Testo:
══════════════════════════════
Che Renzi sia un bulletto di provincia è cosa ormai lampante anche agli
orbi. Che Renzi sia un Caudillo ed un "maleducato di talento", come lo
definisce con elegante levità De Bortoli, è cosa su cui non si può non
concordare. Che sia un tanghero "più ignorante di un tacco di Frate",
come direbbe Bianciardi, abbiamo ogni giorno la riprova.
Che abbia una cultura autoritaria è forse dir troppo, ovviamente per via
della cultura, chè Renzi è un autoritario di istinto. Che sia un
imbroglioncello abituato al gioco delle tre carte lo ha decretato la
vicenda del Tesoretto e della sua fine ingloriosa. Che sia un
opportunista patentato lo dicono i suoi continui giravolta. Che sia un
democristiano marcio la sua biografia. Che sia un indegno cialtrone lo
conferma ogni giorno con il suo "annuncismo", che avvisa di mirabolanti
riforme che poi non si vedono. Che sia uomo senza fede e senza parola,
può attestarlo persino Berlusconi che ha trovato uno peggiore di lui.
Dunque, il giudizio complessivo è chiaro. Eppure c'è chi è peggio di lui: i suoi oppositori.
══════════════════════════════
Esercizio A:
Elenca tutte le persone nominate nel testo su Renzi, escluso Renzi.
Esercizio B:
Trascrivi fedelmente il brano del testo su Renzi che comincia con le parole contenenti "Che abbia una" e termina con "peggiore di lui.".
══════════════════════════════
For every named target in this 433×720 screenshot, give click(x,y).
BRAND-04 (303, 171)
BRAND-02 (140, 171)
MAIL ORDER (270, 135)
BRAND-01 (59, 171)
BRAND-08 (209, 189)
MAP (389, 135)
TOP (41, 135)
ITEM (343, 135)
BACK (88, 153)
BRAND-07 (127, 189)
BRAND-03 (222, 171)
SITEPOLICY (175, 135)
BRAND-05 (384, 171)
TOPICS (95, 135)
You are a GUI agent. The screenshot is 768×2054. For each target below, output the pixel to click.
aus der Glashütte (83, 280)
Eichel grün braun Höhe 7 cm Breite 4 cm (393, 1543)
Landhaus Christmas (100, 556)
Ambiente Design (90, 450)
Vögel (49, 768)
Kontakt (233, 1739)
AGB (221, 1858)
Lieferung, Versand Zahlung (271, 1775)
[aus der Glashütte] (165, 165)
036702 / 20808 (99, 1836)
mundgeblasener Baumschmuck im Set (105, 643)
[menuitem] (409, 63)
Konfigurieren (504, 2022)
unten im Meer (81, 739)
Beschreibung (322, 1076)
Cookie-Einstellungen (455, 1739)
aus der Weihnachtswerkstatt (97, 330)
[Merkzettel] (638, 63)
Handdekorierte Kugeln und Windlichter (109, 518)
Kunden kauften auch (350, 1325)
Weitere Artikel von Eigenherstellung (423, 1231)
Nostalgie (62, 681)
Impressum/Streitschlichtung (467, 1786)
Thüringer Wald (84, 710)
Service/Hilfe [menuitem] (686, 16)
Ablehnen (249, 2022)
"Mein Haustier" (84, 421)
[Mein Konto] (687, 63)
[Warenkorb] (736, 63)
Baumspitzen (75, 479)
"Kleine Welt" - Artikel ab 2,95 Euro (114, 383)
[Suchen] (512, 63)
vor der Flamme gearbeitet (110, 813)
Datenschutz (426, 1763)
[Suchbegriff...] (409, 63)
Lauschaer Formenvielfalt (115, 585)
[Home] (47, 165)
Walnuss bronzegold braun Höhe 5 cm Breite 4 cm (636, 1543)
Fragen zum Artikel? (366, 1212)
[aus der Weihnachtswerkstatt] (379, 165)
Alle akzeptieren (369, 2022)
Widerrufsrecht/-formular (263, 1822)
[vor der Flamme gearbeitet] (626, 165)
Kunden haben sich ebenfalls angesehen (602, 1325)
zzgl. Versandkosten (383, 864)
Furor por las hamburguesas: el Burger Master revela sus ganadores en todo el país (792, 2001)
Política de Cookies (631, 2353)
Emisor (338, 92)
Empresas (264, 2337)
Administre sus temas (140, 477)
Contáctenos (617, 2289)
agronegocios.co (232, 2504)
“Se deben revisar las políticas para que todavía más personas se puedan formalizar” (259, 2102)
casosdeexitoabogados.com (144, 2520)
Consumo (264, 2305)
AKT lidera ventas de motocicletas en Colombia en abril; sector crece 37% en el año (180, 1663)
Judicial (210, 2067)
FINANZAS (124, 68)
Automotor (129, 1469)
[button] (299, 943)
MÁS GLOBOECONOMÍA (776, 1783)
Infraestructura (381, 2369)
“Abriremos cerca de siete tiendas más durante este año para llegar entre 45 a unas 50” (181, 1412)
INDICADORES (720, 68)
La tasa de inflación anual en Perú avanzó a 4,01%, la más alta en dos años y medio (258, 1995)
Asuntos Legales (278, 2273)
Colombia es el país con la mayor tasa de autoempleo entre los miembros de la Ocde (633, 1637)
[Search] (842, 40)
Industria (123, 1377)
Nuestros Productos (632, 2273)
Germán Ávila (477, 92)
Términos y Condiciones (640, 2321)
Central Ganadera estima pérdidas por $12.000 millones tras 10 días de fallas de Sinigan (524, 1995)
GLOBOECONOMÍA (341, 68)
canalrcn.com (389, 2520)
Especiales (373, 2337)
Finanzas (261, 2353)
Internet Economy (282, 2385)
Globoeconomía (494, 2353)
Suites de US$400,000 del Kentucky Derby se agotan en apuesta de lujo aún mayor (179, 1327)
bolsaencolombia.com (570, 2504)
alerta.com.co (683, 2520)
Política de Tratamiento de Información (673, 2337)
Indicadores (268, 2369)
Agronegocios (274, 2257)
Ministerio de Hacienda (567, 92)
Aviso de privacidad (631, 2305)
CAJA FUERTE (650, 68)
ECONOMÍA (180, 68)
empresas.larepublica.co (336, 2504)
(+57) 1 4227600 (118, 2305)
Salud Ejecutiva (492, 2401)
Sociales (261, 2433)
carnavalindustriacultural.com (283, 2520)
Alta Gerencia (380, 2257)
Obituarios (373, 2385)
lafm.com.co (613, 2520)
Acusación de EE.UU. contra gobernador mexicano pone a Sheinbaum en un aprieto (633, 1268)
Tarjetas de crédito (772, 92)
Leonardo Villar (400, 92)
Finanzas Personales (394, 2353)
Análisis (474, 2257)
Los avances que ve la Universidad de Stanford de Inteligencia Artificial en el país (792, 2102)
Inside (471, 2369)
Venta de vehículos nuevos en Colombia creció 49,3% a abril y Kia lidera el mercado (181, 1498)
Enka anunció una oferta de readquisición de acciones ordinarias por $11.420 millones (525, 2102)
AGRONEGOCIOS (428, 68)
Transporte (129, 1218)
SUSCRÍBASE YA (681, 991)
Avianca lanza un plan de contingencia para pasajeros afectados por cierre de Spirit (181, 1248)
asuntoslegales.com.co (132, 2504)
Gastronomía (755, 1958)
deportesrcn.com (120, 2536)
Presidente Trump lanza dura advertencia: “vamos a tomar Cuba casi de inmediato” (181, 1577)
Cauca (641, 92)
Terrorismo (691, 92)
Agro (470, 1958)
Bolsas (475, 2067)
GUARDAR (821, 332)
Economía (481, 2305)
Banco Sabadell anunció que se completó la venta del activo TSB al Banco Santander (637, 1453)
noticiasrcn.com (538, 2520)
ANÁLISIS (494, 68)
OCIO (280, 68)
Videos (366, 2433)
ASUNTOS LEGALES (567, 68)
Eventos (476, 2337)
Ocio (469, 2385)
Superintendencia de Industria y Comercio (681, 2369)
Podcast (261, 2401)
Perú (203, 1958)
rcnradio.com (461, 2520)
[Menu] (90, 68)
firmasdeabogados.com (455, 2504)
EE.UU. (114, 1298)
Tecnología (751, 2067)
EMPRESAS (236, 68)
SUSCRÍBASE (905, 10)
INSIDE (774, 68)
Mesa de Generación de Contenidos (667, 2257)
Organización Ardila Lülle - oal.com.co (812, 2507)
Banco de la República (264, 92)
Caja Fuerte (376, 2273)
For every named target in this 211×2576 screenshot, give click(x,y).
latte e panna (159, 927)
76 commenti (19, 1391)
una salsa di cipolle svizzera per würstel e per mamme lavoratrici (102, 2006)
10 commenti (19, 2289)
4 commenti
══════════════════════════════
Soluzione A:
De Bortoli, Bianciardi, Berlusconi

Soluzione B:
Che abbia una cultura autoritaria è forse dir troppo, ovviamente per via
della cultura, chè Renzi è un autoritario di istinto. Che sia un
imbroglioncello abituato al gioco delle tre carte lo ha decretato la
vicenda del Tesoretto e della sua fine ingloriosa. Che sia un
opportunista patentato lo dicono i suoi continui giravolta. Che sia un
democristiano marcio la sua biografia. Che sia un indegno cialtrone lo
conferma ogni giorno con il suo "annuncismo", che avvisa di mirabolanti
riforme che poi non si vedono. Che sia uomo senza fede e senza parola,
può attestarlo persino Berlusconi che ha trovato uno peggiore di lui.